— START OF Dataset rows —
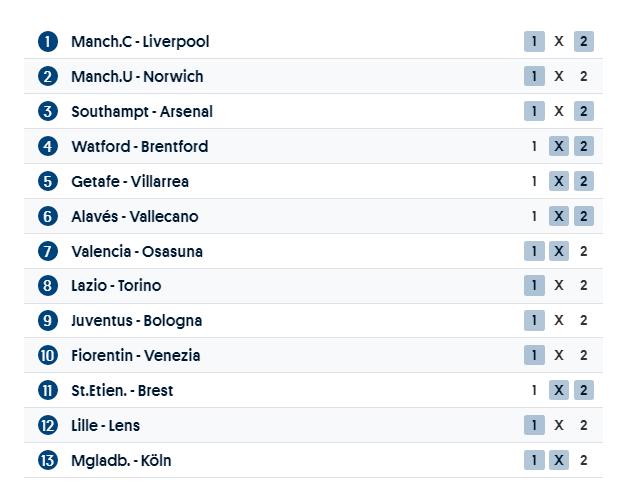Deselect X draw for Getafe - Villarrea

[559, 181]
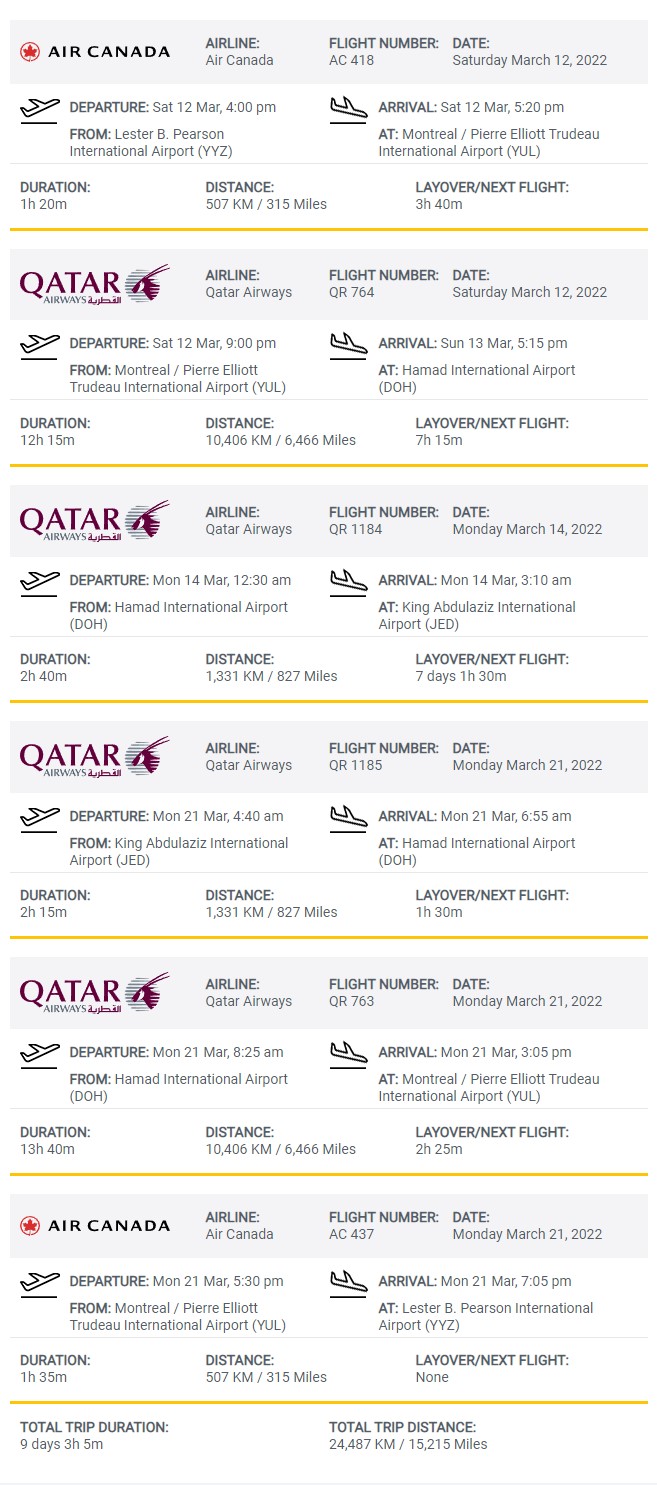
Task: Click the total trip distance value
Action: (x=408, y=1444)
— END OF Dataset rows —
— START OF Dataset rows —
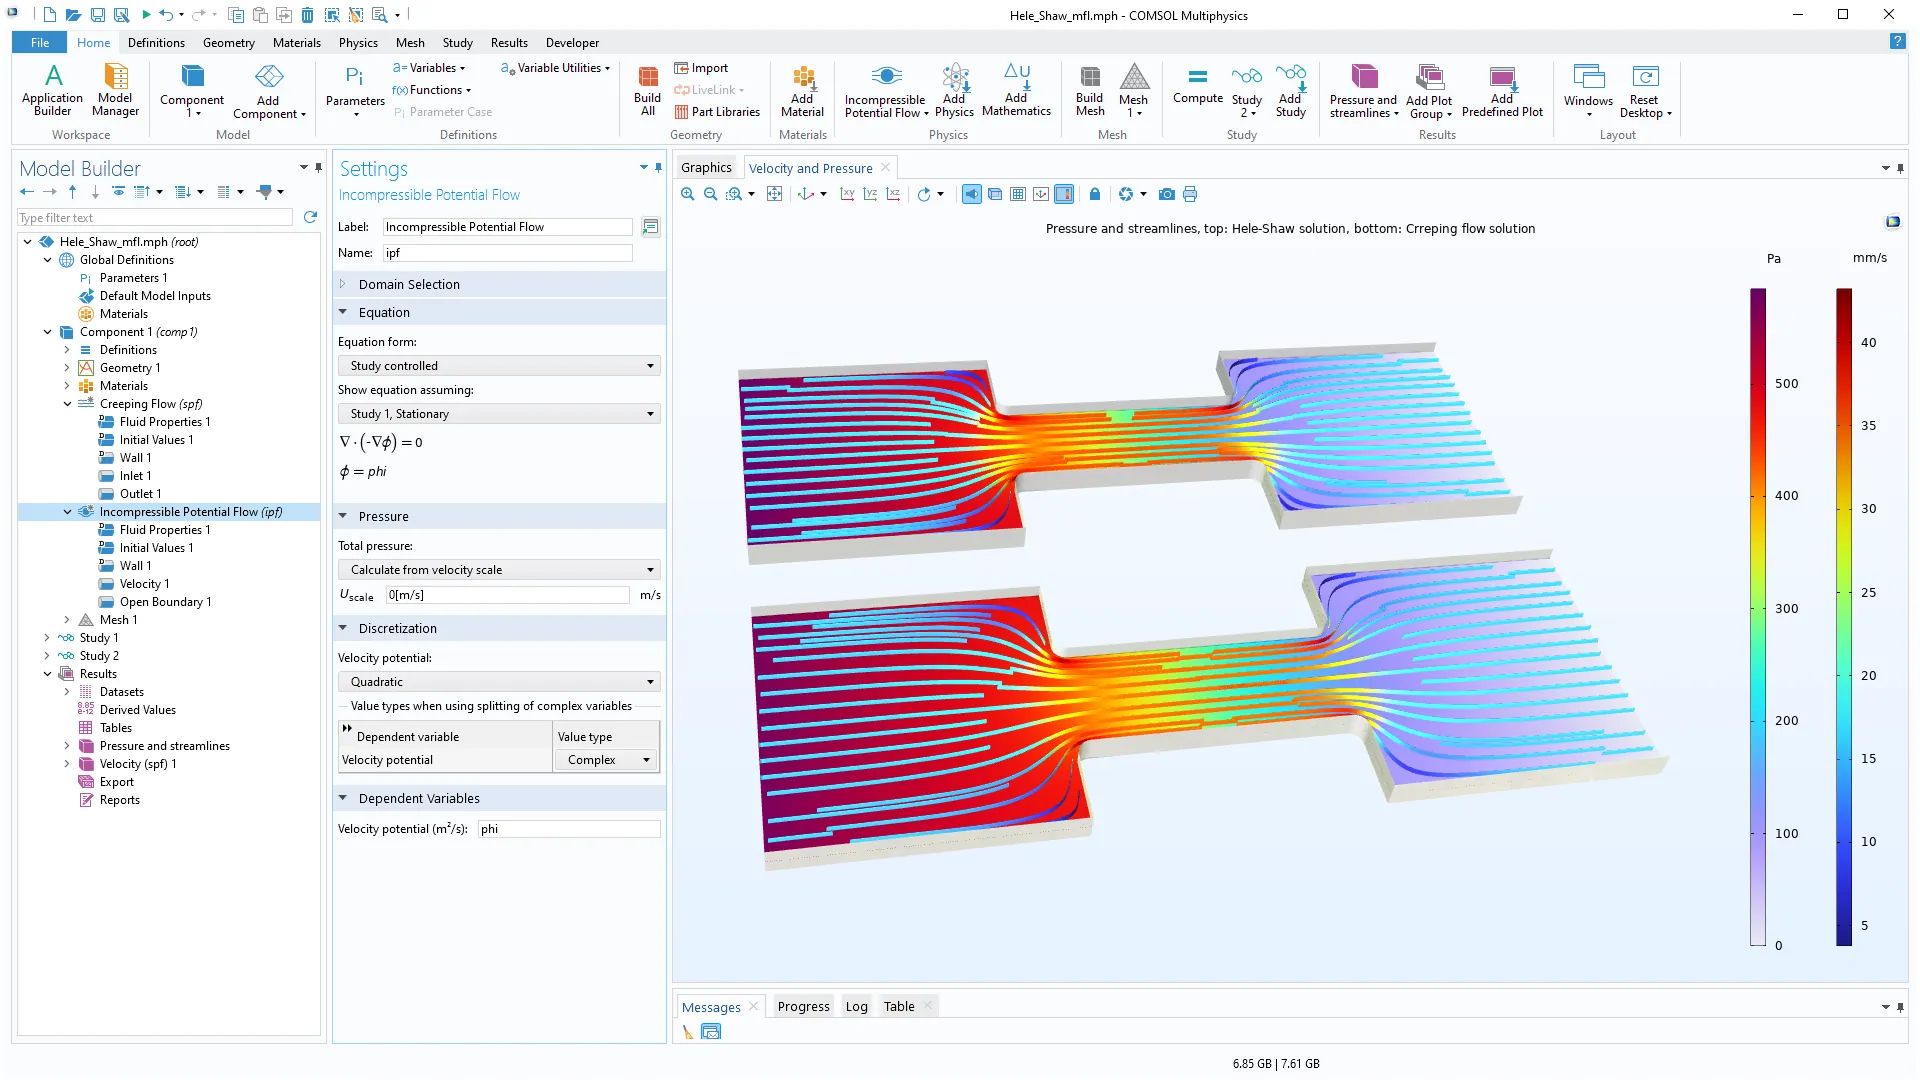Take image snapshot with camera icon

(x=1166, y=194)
— END OF Dataset rows —
— START OF Dataset rows —
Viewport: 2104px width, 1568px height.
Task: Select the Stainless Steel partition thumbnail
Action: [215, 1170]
— END OF Dataset rows —
▶ **What is being asked**
Can you rewrite the lines between the one holding "Deselect X draw for Getafe - Villarrea" and the one holding "Action: (x=408, y=1444)", inclusive, renaming "Click" to "Tap" and leaving everything else unchanged? Omit the pictures from your answer.

▶ **Final result**
Deselect X draw for Getafe - Villarrea

[559, 181]
Task: Tap the total trip distance value
Action: (x=408, y=1444)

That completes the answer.